Strategic Importance for Oncology Access
The acquisition aligns with Hikma's strategy to expand its portfolio in high-value therapeutic areas while improving patient access to critical medications. Trametinib represents a significant addition to Hikma's oncology offerings, an area where affordable treatment options remain a pressing healthcare need.
Rahil Mahmood, Chief Executive Officer of Novugen, emphasized the importance of this partnership: "As cancer treatment remains a critical healthcare challenge, our partnership with Hikma reflects a shared commitment to ensuring the availability of effective, cost-efficient, and high-quality oncology treatments in the US."
Mahmood added that the first-to-file status "is a testament to Novugen's innovation, regulatory excellence, and dedication to expanding access to high-barrier, niche products with limited alternatives—ensuring life-changing treatments reach more US patients."
Market Impact and Exclusivity Advantage
The 180-day exclusivity period provides Hikma with a significant commercial advantage as the sole generic competitor to Mekinist® during this timeframe. This exclusivity is granted to the first generic applicant who successfully challenges a brand-name drug's patents.
Industry analysts note that such exclusivity periods typically allow generic manufacturers to establish market position while offering the medication at a price point lower than the branded version but higher than what would be expected in a multi-generic market environment.
Expanding Hikma's US Footprint
Hikma has been strategically enhancing its presence in the US generics market. The company's Generics business already supplies a range of oral, inhalation, and other generic and specialty products in North America, with particular expertise in complex technologies such as nasal sprays, where it is the largest supplier by volume in the US.

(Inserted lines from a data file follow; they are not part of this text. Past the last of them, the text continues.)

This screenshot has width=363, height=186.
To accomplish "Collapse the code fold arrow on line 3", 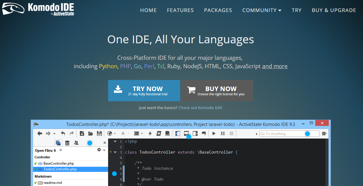I will click(115, 152).
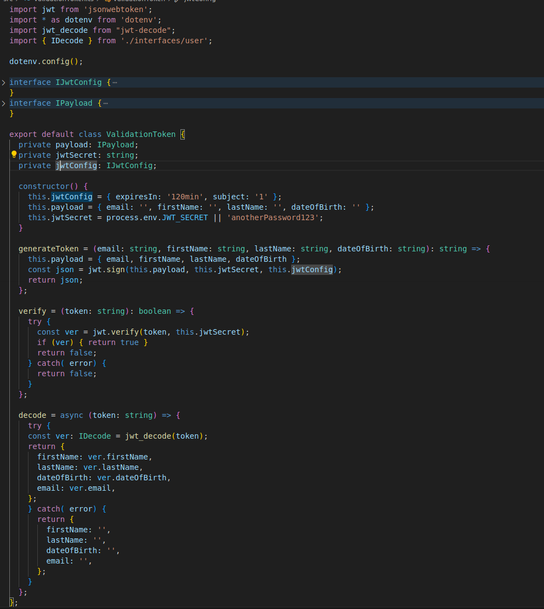Click the collapsed ellipsis of IPayload
The width and height of the screenshot is (544, 609).
[106, 102]
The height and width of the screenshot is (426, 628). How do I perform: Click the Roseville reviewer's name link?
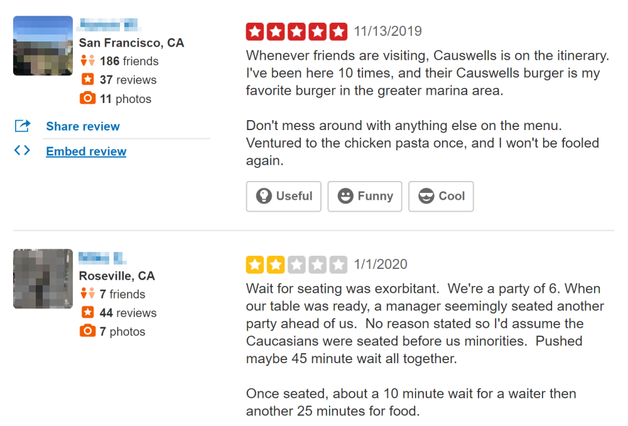click(102, 258)
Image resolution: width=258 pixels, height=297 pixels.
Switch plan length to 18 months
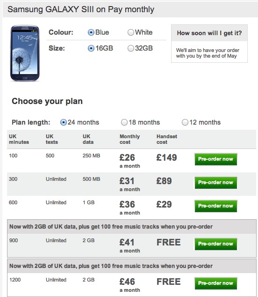(x=124, y=122)
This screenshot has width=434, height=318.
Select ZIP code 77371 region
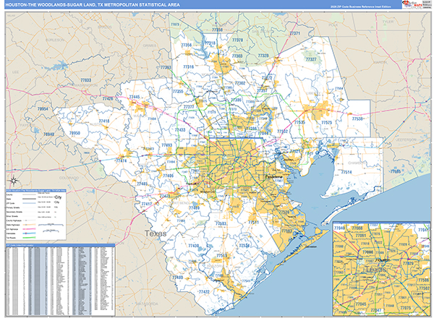click(294, 33)
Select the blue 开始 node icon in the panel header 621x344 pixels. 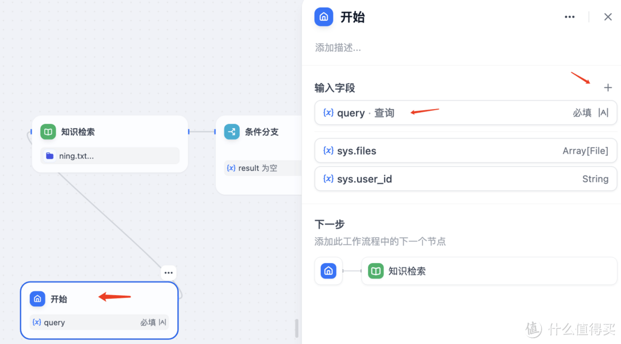pos(324,17)
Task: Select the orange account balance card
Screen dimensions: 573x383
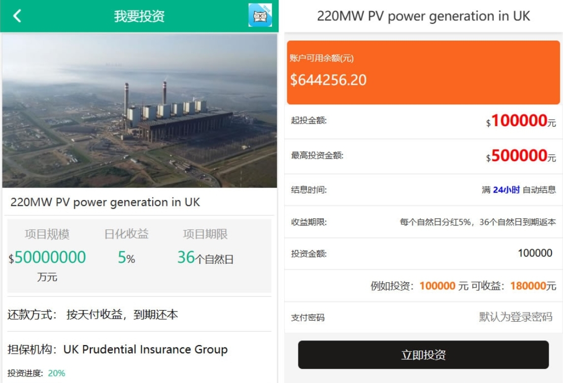Action: 423,72
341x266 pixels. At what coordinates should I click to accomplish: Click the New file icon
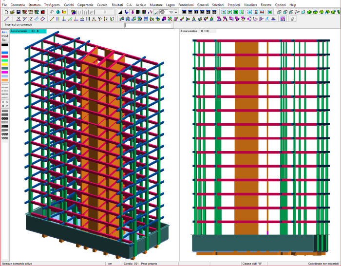[5, 12]
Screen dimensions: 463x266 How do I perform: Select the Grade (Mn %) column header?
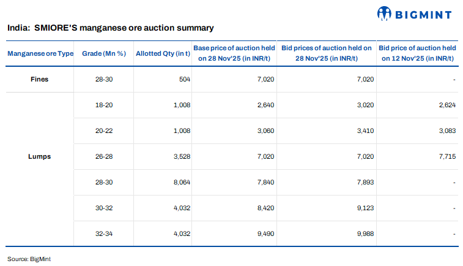[x=104, y=53]
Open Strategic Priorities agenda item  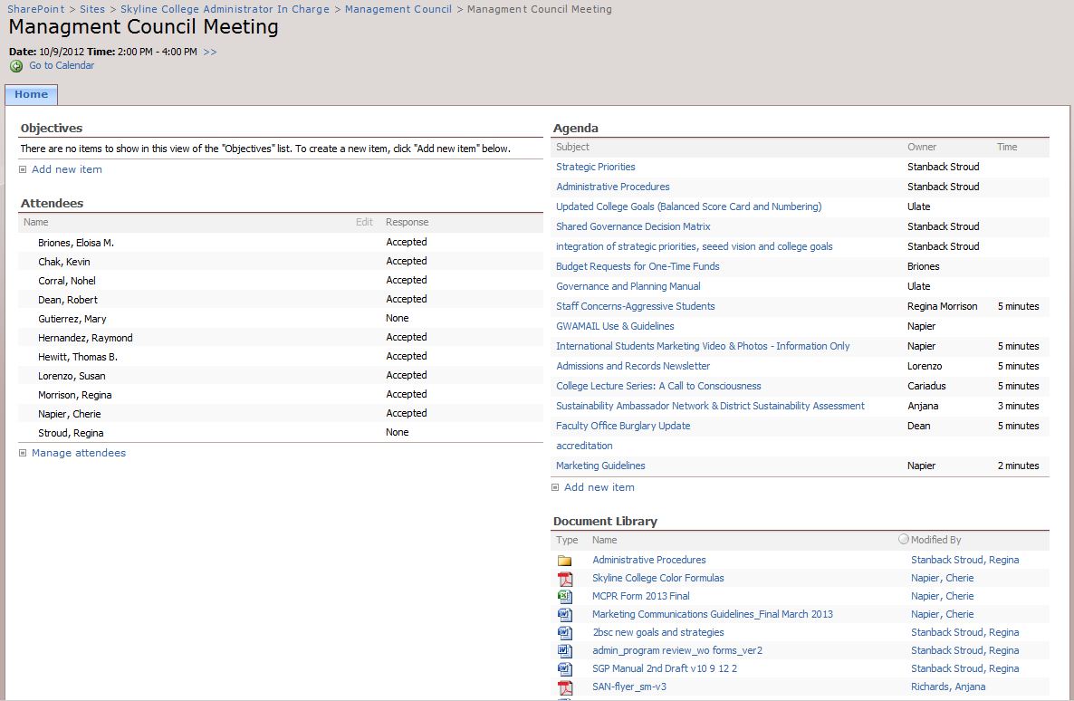tap(595, 167)
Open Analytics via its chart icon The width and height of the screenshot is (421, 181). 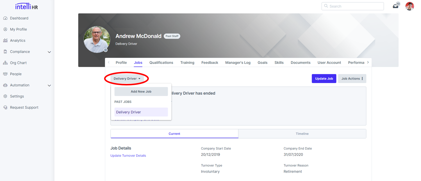point(5,41)
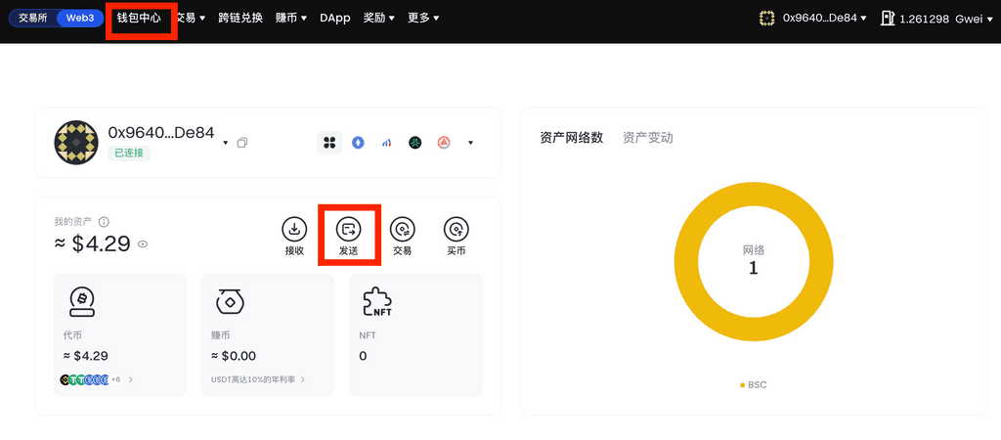
Task: Open the USDT 10% annual rate link
Action: coord(257,379)
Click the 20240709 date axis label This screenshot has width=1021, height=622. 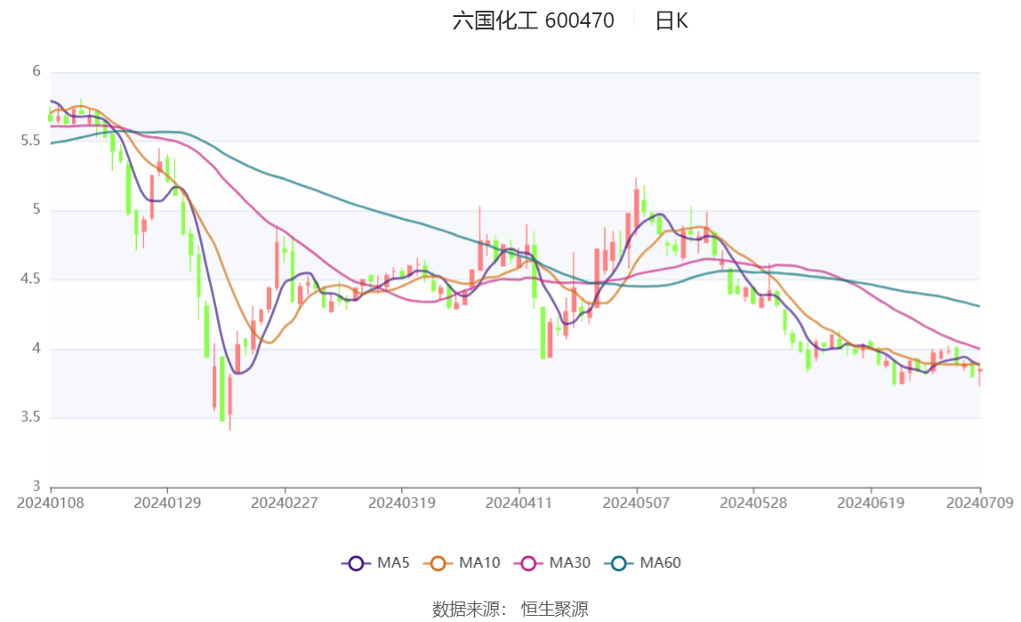[980, 503]
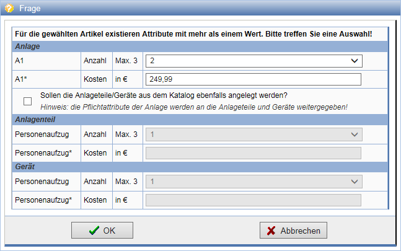
Task: Focus the Gerät Personenaufzug Kosten field
Action: (x=253, y=200)
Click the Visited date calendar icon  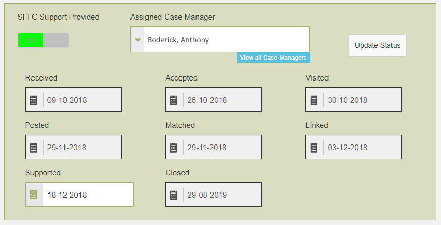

This acquisition follows other recent moves by Hikma to strengthen its US portfolio, including receiving FDA approval for generic versions of other important medications.
About Trametinib
Trametinib is a MEK inhibitor that blocks the activity of proteins in the MAPK pathway, which is often overactive in certain types of cancer. It is approved for treating several conditions, including:
- Metastatic melanoma with BRAF V600E or V600K mutations, as a single agent or in combination with dabrafenib
- Advanced non-small cell lung cancer (NSCLC) with BRAF V600E mutation, in combination with dabrafenib
- Locally advanced or metastatic anaplastic thyroid cancer with BRAF V600E mutation, in combination with dabrafenib
About the Companies
Hikma Pharmaceuticals PLC is a multinational pharmaceutical company headquartered in the UK with a 45-year history of making high-quality medicines accessible globally. The company employs approximately 9,500 people and maintains operations across North America, the Middle East, North Africa, and Europe.
Novugen is a wholly owned subsidiary of SciTech International, a UAE-based healthcare group with over 30 years of industry experience. The company specializes in difficult-to-formulate generics and operates FDA-approved pharmaceutical manufacturing facilities in Malaysia—the first in Southeast Asia dedicated to oral solid dosage forms for general medicines and highly potent oncology drugs.
The transaction's financial details were not disclosed in the announcement.